§ Consignes
• A. Dans l'intervention sur la forêt, à quelle époque remonte la plurifonctionnalité de la forêt ?
• B. Quelles fonctions de la forêt l'intervention sur la forêt énumère-t-elle ? Donnez-les toutes.

======== Extrait du texte ========

Intervention de Philippe Leroy

Réunion du 17 juillet 2014 à 21h30
Agriculture alimentation et forêt — Discussion en deuxième lecture d'un projet de loi dans le texte de la commission

Photo de Philippe LeroyPhilippe Leroy :

Madame la présidente, madame la secrétaire d’État, mes chers collègues, je voudrais tout d’abord m’associer aux vœux de bonne santé qui ont été adressés à M. le ministre. C’est un homme solide, et je ne doute pas qu’il s’agira d’un simple épisode, qui nous rappelle toutefois à tous la nécessité de se ménager.

Je remercie Daniel Raoul d’avoir su présider nos débats alors qu’il n’était pas, a priori, un homme de la terre : il s’est initié à ces questions avec une grande efficacité.

Enfin, je voudrais évidemment saluer la fougue et le talent remarquable de mon collègue rapporteur Didier Guillaume, grand connaisseur des affaires agricoles.

Je me contenterai, pour ma part, d’évoquer le tiers du territoire français occupé par la forêt.

Les forestiers ont depuis longtemps une longueur d’avance sur les spéculations des agriculteurs. La plurifonctionnalité de la forêt – fonction économique, fonction sociale et fonction environnementale – remonte en effet à la Renaissance. Les forestiers ont historiquement une vocation écologique.

Je voudrais retracer brièvement les points importants qui ont été abordés au cours des débats au Sénat et à l’Assemblée nationale. Mon appréciation sur les résultats de ces travaux est globalement positive, même s’il subsiste un ou deux motifs d’inquiétude.

Ainsi, la mise en place du Fonds stratégique de la forêt et du bois, prévue par M. Le Foll dès la loi de finances pour 2014 et officialisée dans ce projet de loi, me semble une bonne chose.

Au Sénat, nous avons souhaité, avec l’accord du ministre, transformer ce fonds stratégique, qui s’apparente pour le moment à une simple ligne budgétaire, en compte d’affectation spéciale, de façon à lui conférer la pérennité indispensable à l’effort forestier.

Cependant, aux termes de la Constitution, seule une loi de finances peut créer un compte d’affectation spéciale. En dépit des hésitations des uns et des autres, nous souhaitons donc que le Gouvernement inscrive cette création dans la prochaine loi de finances. Je sais que nous pouvons compter sur l’appui du ministre de l’agriculture, ainsi que sur le vôtre, madame la secrétaire d’État.

======== Données affichées ========

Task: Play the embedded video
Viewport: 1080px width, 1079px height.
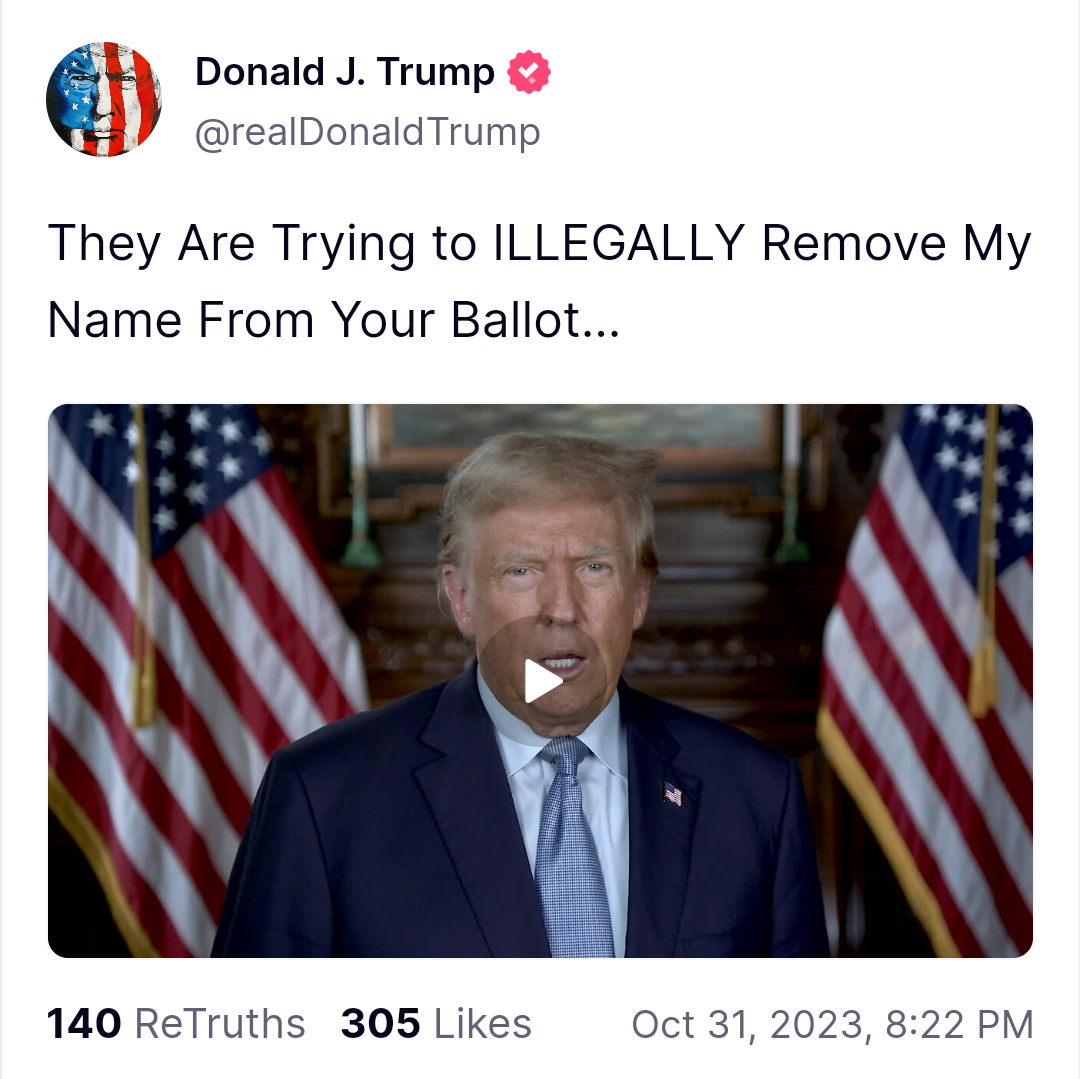Action: tap(542, 681)
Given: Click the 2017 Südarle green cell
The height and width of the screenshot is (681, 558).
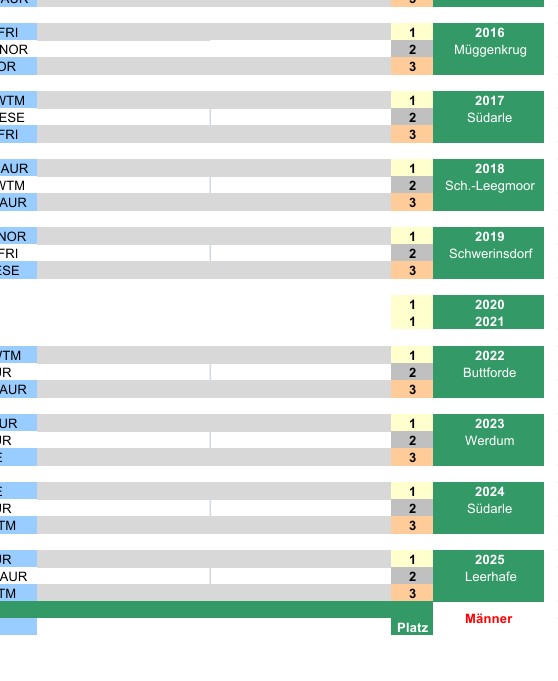Looking at the screenshot, I should tap(488, 117).
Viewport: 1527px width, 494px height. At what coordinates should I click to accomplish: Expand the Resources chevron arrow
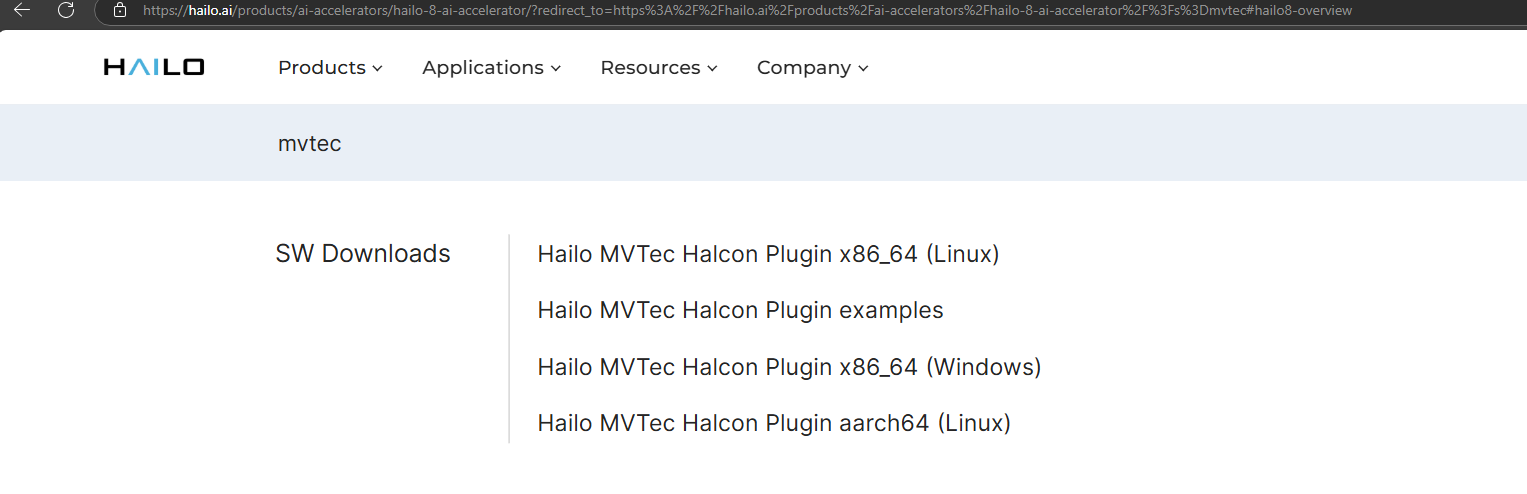(713, 68)
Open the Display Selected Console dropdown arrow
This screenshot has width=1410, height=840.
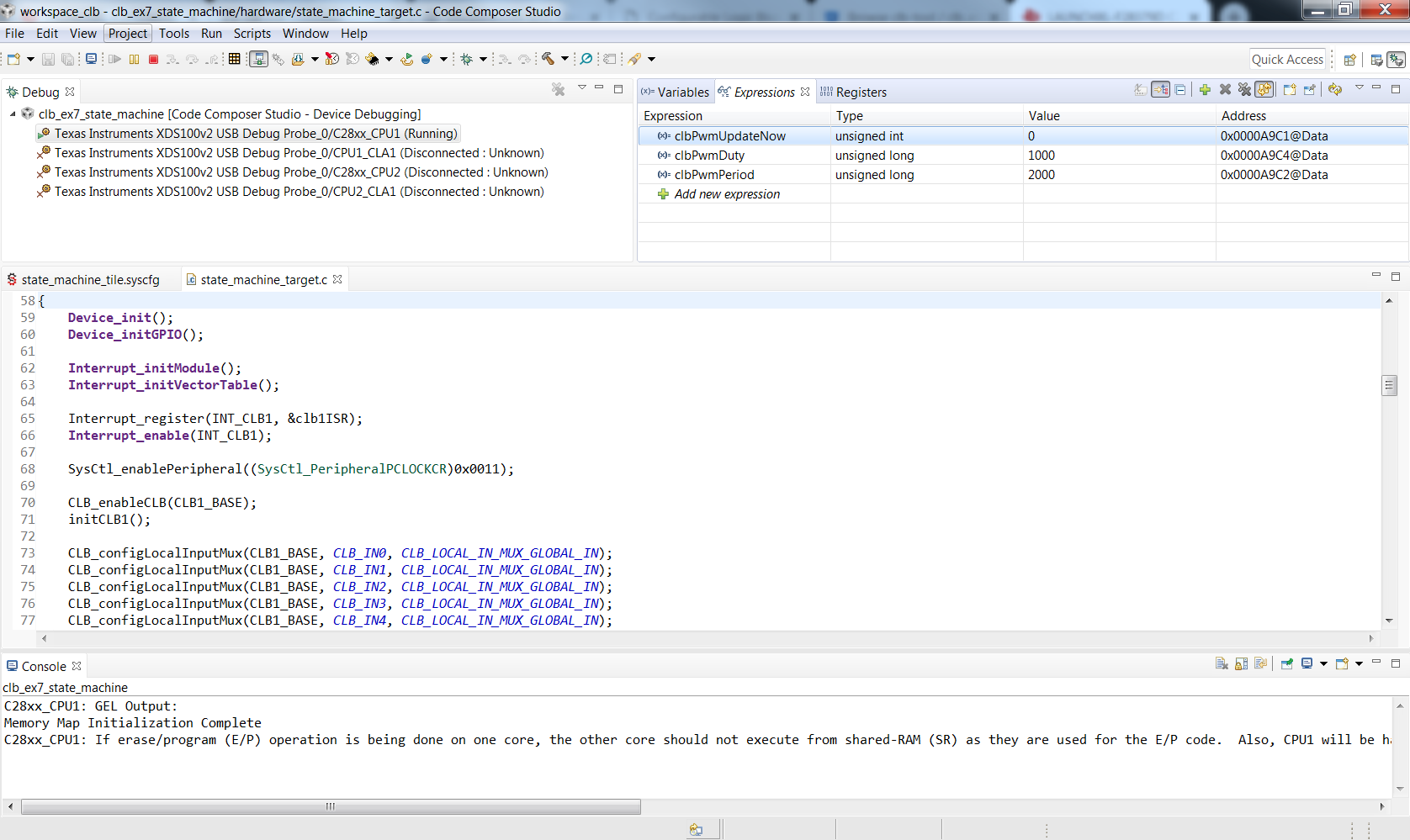(1323, 664)
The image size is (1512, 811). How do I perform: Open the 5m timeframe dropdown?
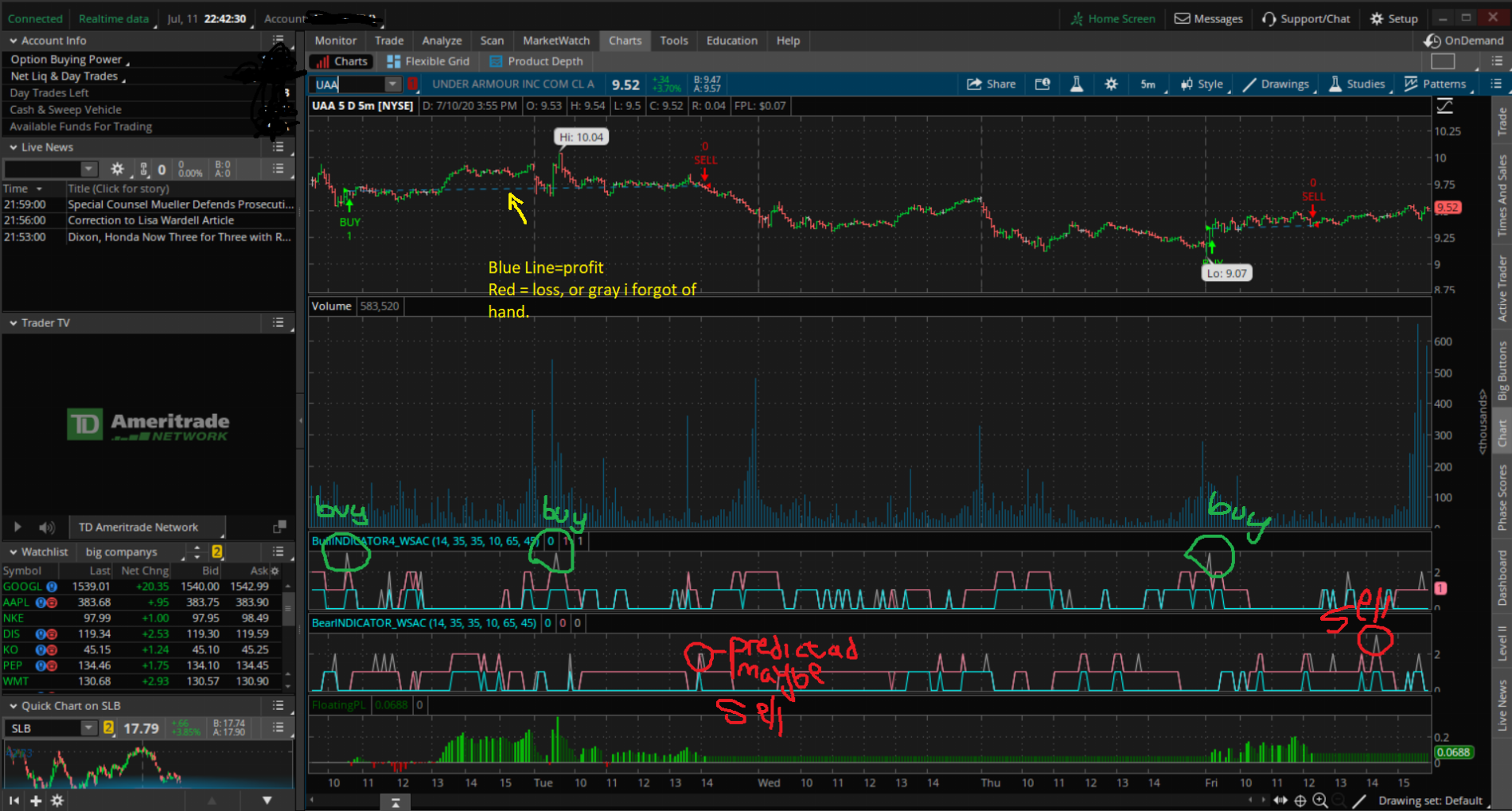click(x=1148, y=84)
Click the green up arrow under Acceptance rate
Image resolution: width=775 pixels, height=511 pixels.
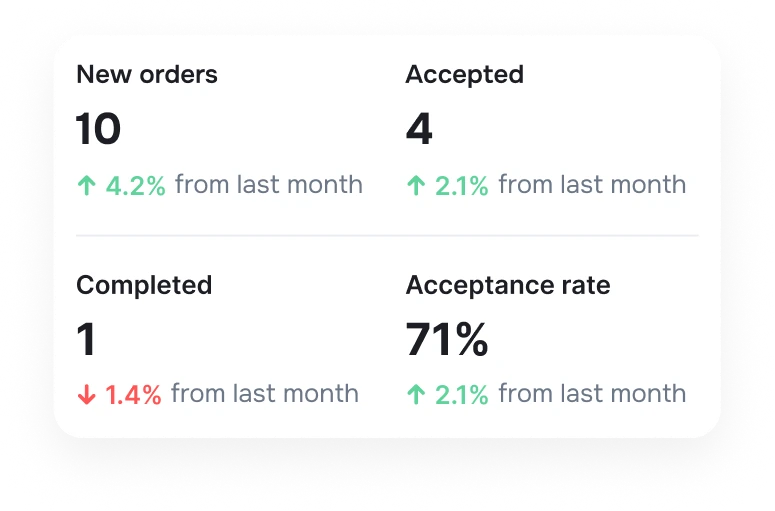click(416, 395)
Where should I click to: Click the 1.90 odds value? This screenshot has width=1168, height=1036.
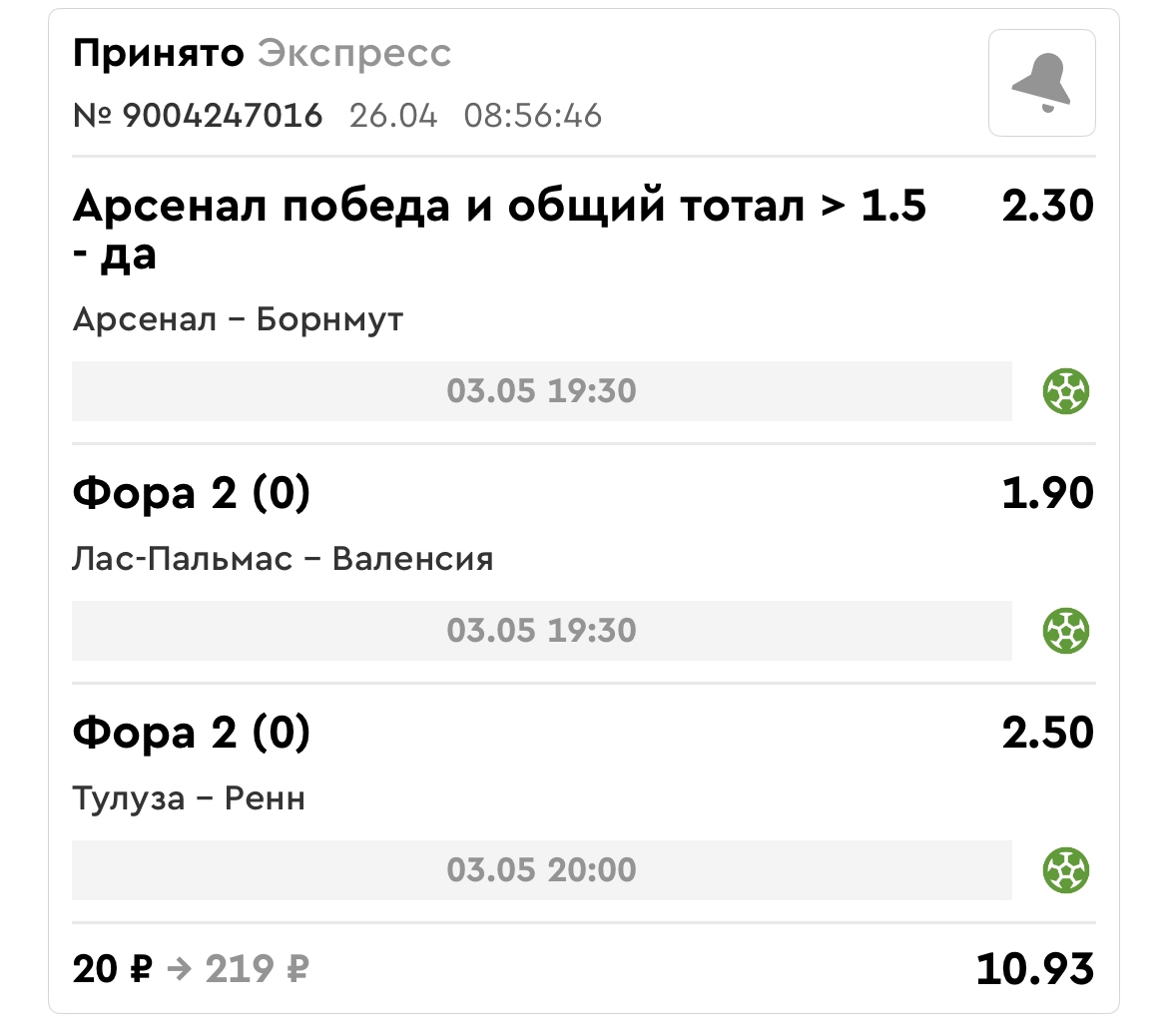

========

§ Réponses
• A. À la Renaissance.

• B. La fonction économique, la fonction sociale et la fonction environnementale.